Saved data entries
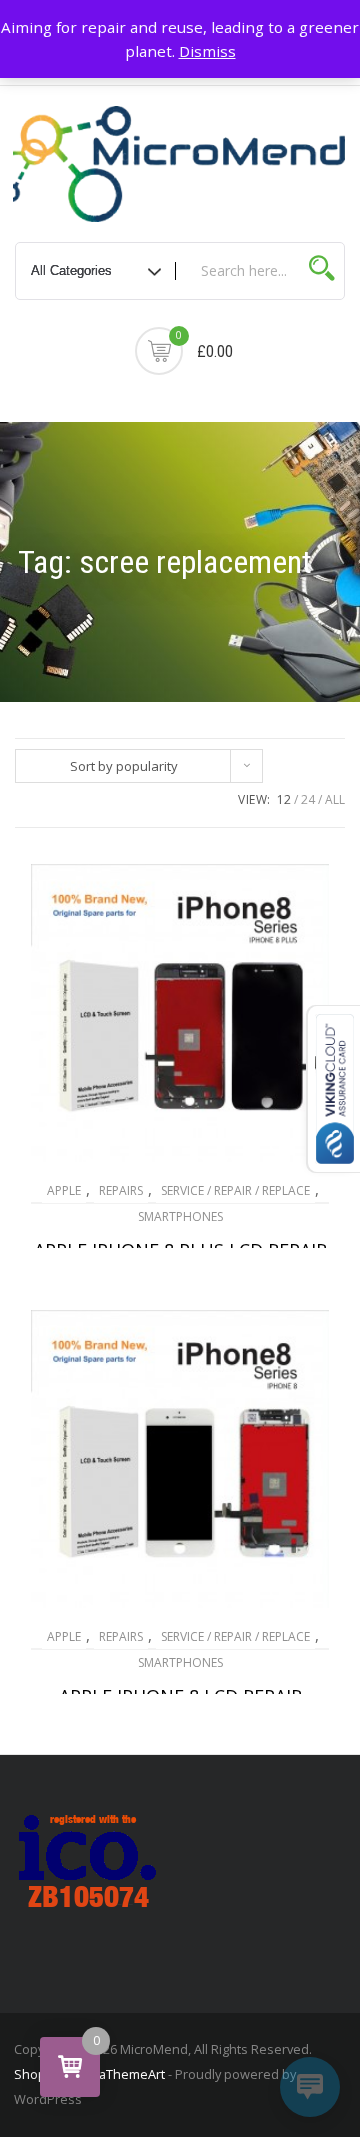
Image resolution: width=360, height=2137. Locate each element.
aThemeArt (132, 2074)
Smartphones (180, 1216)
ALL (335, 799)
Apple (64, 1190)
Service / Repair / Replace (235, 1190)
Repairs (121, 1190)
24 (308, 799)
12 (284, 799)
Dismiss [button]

Task description » Retype each line above exactly. Leave the images out.

Completed exercise »
Image resolution: width=360, height=2137. Locate each element.
aThemeArt (132, 2074)
Smartphones (180, 1216)
ALL (335, 799)
Apple (64, 1190)
Service / Repair / Replace (235, 1190)
Repairs (121, 1190)
24 (308, 799)
12 (284, 799)
Dismiss [button]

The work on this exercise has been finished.